School three, with a proficiency rate of 30 percent, is in a state that uses 99 percent confidence intervals, like Mississippi. Here, the interval ranges from 8.4 percent to 51.6 percent, so again, the conclusion is that the school's proficiency rate is not statistically different from the state target rate.
Finally, School four, with a proficiency rate of only 25 percent, has not jeopardized its AYP status because the state in which it is located uses a minimum n of 40 for students with limited English proficiency, like Minnesota.
Now, it's not bad that NCLB is flexible in its implementation. No one who cares about education would argue for rigid adherence to a one-size-fits-all policy for all aspects of the legislation. But the variation across states is troubling from two perspectives. First, some state actions—like Alaska's request to raise the minimum n for students with limited English proficiency and for students with disabilities—are clearly attempts to evade the law's intended focus on student groups that have historically been ignored. Students who are excluded from NCLB group-level calculations are, of course, likely to be those from smaller groups such as ethnic minorities. Second, the government's decisions about what policies to permit seem to be quite haphazard, resulting in an odd patchwork of inconsistent guidelines.

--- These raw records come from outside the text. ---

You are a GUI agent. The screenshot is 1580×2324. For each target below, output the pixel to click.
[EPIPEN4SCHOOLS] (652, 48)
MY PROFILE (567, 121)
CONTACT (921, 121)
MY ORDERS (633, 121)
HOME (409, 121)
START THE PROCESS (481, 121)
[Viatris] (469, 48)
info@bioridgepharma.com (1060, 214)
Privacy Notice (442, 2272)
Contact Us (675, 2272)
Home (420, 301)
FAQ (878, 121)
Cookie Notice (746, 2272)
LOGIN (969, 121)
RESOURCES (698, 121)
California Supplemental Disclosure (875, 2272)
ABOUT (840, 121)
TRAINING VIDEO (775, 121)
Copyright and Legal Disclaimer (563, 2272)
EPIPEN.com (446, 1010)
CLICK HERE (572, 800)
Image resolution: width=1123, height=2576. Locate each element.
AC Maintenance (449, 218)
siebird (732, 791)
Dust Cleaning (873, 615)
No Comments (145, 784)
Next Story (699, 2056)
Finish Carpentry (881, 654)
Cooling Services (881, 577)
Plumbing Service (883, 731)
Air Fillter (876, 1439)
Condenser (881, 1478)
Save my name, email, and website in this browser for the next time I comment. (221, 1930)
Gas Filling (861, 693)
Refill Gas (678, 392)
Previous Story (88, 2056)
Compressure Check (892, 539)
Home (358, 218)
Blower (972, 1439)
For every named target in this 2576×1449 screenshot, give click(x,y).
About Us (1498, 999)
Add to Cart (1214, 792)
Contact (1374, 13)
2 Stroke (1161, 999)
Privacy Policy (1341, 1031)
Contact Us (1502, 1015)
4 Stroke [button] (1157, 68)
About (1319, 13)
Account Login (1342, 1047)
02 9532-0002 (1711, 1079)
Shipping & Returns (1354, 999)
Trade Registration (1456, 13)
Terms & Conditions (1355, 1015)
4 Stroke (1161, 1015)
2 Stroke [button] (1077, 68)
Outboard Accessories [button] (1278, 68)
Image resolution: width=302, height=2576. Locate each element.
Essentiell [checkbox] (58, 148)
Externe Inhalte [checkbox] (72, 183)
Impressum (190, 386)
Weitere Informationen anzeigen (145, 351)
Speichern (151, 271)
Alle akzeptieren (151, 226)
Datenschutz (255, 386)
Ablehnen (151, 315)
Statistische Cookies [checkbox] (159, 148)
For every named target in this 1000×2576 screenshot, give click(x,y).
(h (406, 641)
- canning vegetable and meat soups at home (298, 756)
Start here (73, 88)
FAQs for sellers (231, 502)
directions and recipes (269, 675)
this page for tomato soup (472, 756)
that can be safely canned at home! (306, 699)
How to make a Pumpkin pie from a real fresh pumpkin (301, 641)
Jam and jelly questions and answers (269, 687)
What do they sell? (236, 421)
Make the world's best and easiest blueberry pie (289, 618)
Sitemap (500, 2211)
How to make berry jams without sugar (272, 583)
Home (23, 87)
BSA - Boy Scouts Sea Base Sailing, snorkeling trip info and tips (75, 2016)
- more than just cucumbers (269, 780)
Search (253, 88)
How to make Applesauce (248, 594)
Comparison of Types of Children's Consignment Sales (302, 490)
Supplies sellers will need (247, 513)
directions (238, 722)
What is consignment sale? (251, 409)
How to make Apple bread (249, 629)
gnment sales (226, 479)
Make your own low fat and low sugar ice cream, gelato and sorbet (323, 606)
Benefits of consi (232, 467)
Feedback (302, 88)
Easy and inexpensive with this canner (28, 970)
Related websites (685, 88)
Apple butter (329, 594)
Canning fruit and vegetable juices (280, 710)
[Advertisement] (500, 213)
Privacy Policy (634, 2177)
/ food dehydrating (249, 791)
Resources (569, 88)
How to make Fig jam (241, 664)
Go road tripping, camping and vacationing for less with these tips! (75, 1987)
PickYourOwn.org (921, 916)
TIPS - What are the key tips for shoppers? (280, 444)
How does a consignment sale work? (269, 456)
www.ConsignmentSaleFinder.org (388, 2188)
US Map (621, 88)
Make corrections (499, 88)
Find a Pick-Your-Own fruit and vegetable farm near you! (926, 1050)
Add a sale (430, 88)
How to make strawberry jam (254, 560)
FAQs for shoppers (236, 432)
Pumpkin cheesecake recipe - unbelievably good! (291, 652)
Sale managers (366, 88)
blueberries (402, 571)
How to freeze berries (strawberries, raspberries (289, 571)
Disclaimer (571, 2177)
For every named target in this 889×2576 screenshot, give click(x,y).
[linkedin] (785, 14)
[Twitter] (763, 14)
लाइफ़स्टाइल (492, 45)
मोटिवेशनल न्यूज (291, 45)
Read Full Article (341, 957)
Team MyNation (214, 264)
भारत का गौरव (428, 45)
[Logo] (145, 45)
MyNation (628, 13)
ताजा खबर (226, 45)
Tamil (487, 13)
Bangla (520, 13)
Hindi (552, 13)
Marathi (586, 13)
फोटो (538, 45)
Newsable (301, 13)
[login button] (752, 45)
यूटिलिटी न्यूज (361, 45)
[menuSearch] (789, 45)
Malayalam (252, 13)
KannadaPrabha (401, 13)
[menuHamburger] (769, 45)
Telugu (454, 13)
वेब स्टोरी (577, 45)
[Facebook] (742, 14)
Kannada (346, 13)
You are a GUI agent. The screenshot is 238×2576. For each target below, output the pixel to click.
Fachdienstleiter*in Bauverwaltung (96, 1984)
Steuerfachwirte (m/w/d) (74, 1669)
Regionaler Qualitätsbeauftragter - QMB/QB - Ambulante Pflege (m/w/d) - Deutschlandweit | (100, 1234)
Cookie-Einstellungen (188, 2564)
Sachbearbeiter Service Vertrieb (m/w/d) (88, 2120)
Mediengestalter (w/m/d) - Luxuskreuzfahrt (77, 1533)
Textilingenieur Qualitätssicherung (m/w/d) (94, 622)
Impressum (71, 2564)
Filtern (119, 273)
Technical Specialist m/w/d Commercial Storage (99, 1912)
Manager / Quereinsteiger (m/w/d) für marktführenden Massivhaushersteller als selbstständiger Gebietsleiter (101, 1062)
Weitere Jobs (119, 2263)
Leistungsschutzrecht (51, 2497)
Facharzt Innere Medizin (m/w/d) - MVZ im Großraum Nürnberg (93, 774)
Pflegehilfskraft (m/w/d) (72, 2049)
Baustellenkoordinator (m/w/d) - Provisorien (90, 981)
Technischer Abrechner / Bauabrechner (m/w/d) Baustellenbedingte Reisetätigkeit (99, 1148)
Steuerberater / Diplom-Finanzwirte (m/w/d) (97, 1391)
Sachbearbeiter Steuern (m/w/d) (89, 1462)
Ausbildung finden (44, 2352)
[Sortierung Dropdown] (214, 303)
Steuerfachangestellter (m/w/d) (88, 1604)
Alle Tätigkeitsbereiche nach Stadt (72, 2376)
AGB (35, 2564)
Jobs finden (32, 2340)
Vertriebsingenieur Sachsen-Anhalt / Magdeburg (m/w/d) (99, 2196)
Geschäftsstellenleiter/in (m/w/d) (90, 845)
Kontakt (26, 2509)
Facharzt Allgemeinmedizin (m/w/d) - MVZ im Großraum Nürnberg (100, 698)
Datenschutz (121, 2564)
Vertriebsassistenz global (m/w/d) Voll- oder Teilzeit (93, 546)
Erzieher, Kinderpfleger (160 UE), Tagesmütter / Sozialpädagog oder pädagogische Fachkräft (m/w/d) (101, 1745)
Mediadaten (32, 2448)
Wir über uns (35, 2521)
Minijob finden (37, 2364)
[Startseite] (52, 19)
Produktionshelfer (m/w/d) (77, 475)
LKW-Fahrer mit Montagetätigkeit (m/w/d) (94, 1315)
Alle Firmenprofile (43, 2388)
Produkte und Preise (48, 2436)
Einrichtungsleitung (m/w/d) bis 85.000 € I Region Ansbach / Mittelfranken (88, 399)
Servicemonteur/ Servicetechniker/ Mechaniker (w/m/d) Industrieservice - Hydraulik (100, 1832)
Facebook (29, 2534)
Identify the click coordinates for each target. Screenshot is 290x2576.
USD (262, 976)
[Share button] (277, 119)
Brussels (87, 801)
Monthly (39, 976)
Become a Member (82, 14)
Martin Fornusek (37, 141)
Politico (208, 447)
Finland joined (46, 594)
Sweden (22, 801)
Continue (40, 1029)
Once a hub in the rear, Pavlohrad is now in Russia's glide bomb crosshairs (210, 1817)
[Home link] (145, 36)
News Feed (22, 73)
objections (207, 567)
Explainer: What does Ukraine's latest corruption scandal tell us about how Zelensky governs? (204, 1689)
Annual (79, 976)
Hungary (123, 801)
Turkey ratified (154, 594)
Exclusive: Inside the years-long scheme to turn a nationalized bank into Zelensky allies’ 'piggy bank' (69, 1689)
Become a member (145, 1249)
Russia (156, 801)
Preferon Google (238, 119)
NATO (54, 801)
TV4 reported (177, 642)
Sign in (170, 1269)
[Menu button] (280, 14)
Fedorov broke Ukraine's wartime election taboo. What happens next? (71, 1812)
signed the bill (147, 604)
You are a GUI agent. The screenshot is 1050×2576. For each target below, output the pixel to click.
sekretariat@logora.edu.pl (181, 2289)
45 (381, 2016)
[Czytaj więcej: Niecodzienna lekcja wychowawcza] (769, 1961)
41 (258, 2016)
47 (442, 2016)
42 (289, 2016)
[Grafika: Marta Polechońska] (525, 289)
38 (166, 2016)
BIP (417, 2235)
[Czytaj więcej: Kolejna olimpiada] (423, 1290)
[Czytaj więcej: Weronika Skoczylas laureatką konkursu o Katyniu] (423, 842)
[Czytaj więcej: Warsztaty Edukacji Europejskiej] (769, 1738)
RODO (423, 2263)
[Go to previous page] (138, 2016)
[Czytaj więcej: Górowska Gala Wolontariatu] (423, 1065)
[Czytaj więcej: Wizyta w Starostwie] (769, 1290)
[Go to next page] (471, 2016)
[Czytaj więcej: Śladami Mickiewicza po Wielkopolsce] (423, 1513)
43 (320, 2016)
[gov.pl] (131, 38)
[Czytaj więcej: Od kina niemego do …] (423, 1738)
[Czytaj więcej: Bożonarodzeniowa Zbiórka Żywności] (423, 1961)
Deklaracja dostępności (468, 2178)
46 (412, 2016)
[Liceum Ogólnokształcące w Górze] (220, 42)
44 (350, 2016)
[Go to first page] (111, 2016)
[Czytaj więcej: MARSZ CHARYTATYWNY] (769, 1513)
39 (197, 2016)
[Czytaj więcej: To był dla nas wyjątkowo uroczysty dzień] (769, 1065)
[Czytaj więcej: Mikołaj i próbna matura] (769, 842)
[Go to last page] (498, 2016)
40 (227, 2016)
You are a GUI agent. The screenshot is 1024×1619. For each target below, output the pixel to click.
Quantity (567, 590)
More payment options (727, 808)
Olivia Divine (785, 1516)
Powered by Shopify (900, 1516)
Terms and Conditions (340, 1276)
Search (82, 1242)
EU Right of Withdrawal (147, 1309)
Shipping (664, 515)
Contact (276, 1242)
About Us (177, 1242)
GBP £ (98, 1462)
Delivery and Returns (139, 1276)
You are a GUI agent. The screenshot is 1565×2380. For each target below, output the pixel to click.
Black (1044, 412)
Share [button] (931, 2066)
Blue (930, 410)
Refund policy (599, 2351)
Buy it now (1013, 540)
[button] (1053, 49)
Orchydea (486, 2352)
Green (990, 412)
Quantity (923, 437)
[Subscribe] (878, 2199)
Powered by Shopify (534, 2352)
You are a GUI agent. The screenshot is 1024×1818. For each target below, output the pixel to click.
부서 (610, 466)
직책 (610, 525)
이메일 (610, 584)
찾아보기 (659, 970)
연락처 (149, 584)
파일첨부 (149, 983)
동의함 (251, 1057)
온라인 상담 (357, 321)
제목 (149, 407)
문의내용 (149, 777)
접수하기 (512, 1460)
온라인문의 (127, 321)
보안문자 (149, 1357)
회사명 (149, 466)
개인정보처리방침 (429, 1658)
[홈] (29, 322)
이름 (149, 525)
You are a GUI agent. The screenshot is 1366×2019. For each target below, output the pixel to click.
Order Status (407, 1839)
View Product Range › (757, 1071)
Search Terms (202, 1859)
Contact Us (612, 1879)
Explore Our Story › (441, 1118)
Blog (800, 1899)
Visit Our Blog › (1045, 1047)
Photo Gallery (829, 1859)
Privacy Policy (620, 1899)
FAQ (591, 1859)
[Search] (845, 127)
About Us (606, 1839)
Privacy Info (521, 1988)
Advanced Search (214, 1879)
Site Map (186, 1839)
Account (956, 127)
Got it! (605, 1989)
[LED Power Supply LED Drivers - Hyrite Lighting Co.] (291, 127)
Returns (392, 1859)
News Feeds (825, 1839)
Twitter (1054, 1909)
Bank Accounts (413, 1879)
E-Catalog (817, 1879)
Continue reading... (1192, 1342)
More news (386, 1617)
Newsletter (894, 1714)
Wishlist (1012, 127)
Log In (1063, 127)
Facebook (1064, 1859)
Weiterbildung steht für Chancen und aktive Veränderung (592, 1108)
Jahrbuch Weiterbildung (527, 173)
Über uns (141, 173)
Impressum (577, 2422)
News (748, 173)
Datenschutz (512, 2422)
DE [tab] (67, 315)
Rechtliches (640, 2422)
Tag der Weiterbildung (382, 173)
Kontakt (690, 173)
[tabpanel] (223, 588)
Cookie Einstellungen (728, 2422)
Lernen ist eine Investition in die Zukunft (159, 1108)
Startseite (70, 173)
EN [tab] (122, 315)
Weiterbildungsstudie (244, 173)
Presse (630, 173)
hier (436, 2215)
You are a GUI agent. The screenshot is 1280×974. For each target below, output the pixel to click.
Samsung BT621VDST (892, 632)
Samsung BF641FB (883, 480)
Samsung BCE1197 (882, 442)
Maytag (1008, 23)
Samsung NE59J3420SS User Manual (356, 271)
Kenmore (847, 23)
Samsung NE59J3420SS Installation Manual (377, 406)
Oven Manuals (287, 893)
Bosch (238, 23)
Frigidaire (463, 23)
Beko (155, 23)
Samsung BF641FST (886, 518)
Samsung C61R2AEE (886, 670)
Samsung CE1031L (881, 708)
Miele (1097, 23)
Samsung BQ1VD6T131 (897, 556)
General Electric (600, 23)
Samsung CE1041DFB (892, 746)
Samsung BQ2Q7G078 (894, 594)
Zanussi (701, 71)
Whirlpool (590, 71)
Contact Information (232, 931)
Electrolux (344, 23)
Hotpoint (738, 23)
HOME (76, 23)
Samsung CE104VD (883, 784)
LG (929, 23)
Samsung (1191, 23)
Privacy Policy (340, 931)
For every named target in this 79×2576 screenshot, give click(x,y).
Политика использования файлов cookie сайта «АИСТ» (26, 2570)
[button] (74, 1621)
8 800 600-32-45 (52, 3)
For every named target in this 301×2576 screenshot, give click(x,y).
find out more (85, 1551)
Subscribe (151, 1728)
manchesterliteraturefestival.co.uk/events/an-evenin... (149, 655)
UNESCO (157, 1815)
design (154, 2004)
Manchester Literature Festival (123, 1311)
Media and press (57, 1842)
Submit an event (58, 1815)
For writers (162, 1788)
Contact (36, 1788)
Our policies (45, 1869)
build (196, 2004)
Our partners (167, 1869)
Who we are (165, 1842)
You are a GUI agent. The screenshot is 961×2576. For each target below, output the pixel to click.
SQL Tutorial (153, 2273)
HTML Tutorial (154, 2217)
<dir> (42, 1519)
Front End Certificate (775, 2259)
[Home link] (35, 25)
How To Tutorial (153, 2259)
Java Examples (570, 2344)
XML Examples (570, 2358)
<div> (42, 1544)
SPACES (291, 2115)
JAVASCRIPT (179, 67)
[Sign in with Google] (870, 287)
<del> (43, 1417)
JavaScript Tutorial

As a result, states can't be compared to each other, or even to themselves over time. Consider that states started out with different tests and different proficiency definitions, as well as different proposed trajectories toward the official goal of 100 percent proficiency. Now add to this the effect of the modifications and exceptions to state accountability plans. As the CCSSO report notes, "the accumulation of amendments and 'flexibility' may result in educational accountability systems that lack any real connection to the achievement goals they were supposed to realize."
Put another way, the federal government claims that under NCLB, all children are being counted. They are not.
Rebecca Zwick is a professor in the Gevirtz Graduate School of Education at the University of California, Santa Barbara. She is the author of "Fair Game? The Use of Standardized Admissions Tests in Higher Education," and the editor of "Rethinking the SAT: The Future of Standardized Testing in University Admissions."